Blood sugar levels naturally fluctuate throughout the day. After meals, blood sugar tends to rise slightly as carbohydrates break down into glucose. For individuals with insulin resistance or diabetes, however, this increase is often higher and more prolonged due to the body's poor response to insulin or insufficient hormone production.
For most people, blood sugar is lowest in the morning after an overnight fast and rises after meals. Many individuals habitually drink coffee early in the day, and this common beverage can influence blood sugar levels.
While coffee consumption typically does not cause a significant increase in blood sugar, caffeine, its main active compound, can have an indirect impact. Upon entering the body, caffeine triggers the nervous system's "fight or flight" response. This action boosts the secretion of stress hormones, including cortisol, epinephrine, and norepinephrine. These hormones then stimulate the liver to release stored glucose into the bloodstream, resulting in a temporary rise in blood sugar.
Furthermore, caffeine may reduce cellular insulin sensitivity, leading to less efficient sugar utilization by the body and an increase in blood sugar. This effect is often more noticeable in individuals who consume less coffee or are sensitive to caffeine. Nevertheless, moderate coffee consumption can offer long-term benefits. These include improved insulin sensitivity, reduced oxidative stress, and the provision of antioxidant compounds such as polyphenols, particularly chlorogenic acid, which can help lower the risk of type 2 diabetes.
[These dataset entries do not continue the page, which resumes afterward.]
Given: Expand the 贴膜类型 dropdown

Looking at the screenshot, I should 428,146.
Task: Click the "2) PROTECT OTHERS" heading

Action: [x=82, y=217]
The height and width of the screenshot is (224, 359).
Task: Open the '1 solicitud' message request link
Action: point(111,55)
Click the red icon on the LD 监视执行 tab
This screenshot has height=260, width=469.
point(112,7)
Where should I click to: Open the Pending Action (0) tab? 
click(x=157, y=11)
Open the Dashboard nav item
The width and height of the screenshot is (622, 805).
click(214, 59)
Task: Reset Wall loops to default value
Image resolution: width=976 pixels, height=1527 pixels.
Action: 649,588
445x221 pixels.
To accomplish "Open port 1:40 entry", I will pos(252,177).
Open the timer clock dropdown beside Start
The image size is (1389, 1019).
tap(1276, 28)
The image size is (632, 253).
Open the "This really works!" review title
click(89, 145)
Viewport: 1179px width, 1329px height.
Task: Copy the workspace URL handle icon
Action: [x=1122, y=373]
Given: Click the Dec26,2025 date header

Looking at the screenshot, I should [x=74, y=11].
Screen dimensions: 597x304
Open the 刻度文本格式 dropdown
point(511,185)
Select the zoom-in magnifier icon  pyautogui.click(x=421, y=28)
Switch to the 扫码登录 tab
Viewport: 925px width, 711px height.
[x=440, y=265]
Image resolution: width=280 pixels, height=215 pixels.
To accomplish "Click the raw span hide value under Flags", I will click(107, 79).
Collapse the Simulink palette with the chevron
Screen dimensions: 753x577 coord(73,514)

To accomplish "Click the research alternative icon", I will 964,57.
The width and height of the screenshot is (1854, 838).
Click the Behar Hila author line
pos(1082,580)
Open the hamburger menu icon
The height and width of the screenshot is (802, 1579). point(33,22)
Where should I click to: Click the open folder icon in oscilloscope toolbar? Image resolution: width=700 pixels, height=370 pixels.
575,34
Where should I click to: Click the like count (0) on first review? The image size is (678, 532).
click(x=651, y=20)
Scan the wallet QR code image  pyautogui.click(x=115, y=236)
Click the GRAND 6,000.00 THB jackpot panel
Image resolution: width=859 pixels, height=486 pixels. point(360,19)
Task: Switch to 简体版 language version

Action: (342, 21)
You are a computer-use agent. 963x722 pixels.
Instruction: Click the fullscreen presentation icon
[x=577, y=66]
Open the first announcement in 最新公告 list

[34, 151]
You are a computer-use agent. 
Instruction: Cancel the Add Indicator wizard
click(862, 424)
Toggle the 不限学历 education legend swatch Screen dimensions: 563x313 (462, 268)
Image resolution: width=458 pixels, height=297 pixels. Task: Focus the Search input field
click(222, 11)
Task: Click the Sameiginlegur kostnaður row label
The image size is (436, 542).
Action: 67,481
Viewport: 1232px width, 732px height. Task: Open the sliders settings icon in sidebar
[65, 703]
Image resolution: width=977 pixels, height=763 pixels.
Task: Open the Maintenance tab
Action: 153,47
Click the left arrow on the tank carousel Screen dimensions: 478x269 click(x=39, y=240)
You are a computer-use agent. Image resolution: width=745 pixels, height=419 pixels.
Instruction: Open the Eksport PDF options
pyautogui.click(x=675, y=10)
Healthy individuals might experience a slight, non-concerning increase in blood sugar from coffee; consuming one to two cups per day remains safe. For those with prediabetes or diabetes, coffee can cause more significant blood sugar fluctuations, though these are typically temporary and manageable through diet and lifestyle adjustments.
Factors influencing coffee's effect on blood sugar
Coffee's impact on blood sugar varies among individuals, depending on consumption methods and personal physiology.
Sweeteners and accompanying ingredients
Added ingredients such as sugar, syrup, honey, or heavy cream can rapidly elevate blood sugar due to their high content of easily absorbed carbohydrates. Conversely, non-caloric sweeteners like cinnamon and herbs have less impact. Reducing sugar intake or opting for sugar-free products is a straightforward way to limit blood sugar fluctuations.
Type of milk or cream
Fresh milk and heavy creams contain lactose, a natural sugar, which can slightly elevate blood sugar if consumed in large quantities. Similarly, some plant-based milks, despite being lactose-free, include added sugar and can also cause blood sugar increases. The ideal choice is sugar-free milks or creams, used in moderation.
Drinking coffee on an empty stomach
Consuming coffee on an empty stomach can lead to a sharper increase in blood sugar. This occurs because the body lacks protein, fat, and fiber, which typically slow glucose absorption and mitigate stress hormone responses. Consequently, drinking coffee with breakfast or after a meal, particularly with protein-rich foods, can help stabilize blood sugar more effectively.
Caffeine sensitivity
Individuals exhibit varying degrees of caffeine sensitivity. Those who are highly sensitive or frequently experience stress or sleep deprivation may have elevated cortisol levels, which can amplify coffee's blood sugar-raising effects. In such instances, reducing coffee intake or opting for decaffeinated coffee could be a suitable alternative.
Timing of consumption
The timing of coffee consumption also impacts blood sugar levels. Morning consumption generally results in a smaller blood sugar increase compared to the afternoon or evening, when natural insulin sensitivity is lower. Furthermore, consuming coffee after a meal tends to cause fewer blood sugar fluctuations than drinking it on an empty stomach.